Cops asked one mom to leave a football game because onlookers thought her baby looked cold. Meanwhile, another mom’s kids were ordered to undergo a physical because she let them wait in the minivan while she got a Starbucks — an errand that took three whole minutes. And my friend Julie Gunlock, a writer in D.C., got chewed out by an F.B.I. agent for running in to get a rotisserie chicken while her boys, 9, 7 and 5, waited in the car. She certainly is Public Enemy No. 1.

And then there were these stories:

1) The police chief of New Albany, Ohio, helpfully revealed the age that kids are old enough to start going outside on their own: 16. “I think that’s the threshold where you see children getting a little bit more freedom,” he said.

2) Local television news in Fargo, North Dakota, reported that a mom “felt scared” at the grocery because she kept running into the same couple in several aisles, “And when I went to the checkout they were right there.” Yep.

3) Kids at the Learning Collaborative, a preschool in a disadvantaged neighborhood of Charlotte, North Carolina, were not allowed to play on their new swings because the grass and dirt underneath was deemed “too dangerous.” First the school must raise $1,100 to replace the grass with 6-inch-deep mulch.

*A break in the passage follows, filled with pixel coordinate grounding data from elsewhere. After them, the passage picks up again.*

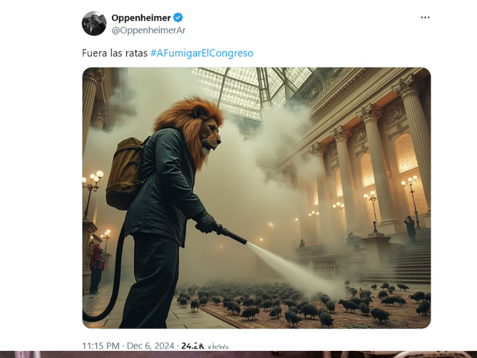Click the spray nozzle in the gloved hand
This screenshot has height=358, width=477.
tap(231, 235)
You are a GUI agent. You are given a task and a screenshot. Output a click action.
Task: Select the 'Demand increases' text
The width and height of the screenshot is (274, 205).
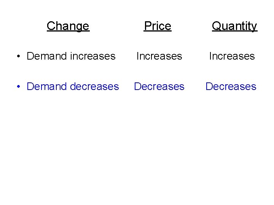click(x=71, y=56)
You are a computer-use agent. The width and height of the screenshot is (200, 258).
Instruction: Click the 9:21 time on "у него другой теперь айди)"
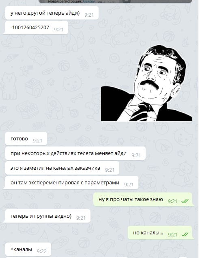click(x=89, y=15)
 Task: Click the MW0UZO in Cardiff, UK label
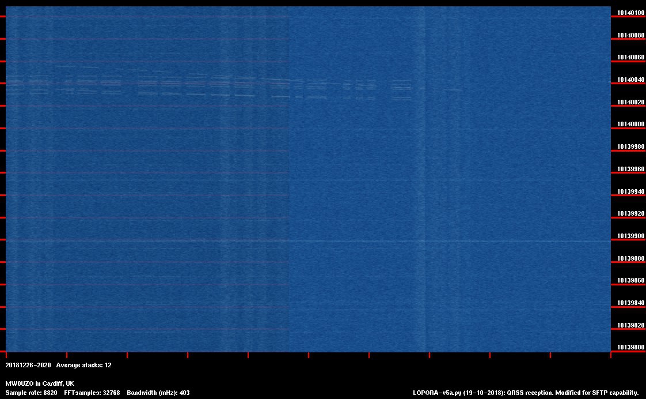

4) The Beaverton, Oregon, library will not allow children under 10 on the premises unless “within sightlines of parents” at all times. If an “adult-responsible caregiver cannot be located within five minutes, library staff will call the Beaverton Police Department.”

5) A 14-year-old Iowa girl, “Nancy Doe,” took two racy pictures of herself — one in a sports bra and boy shorts, one braless, but with her hair covering her breasts — and texted them to a boy. A few weeks later, she was accused of sexual exploitation of a minor: herself.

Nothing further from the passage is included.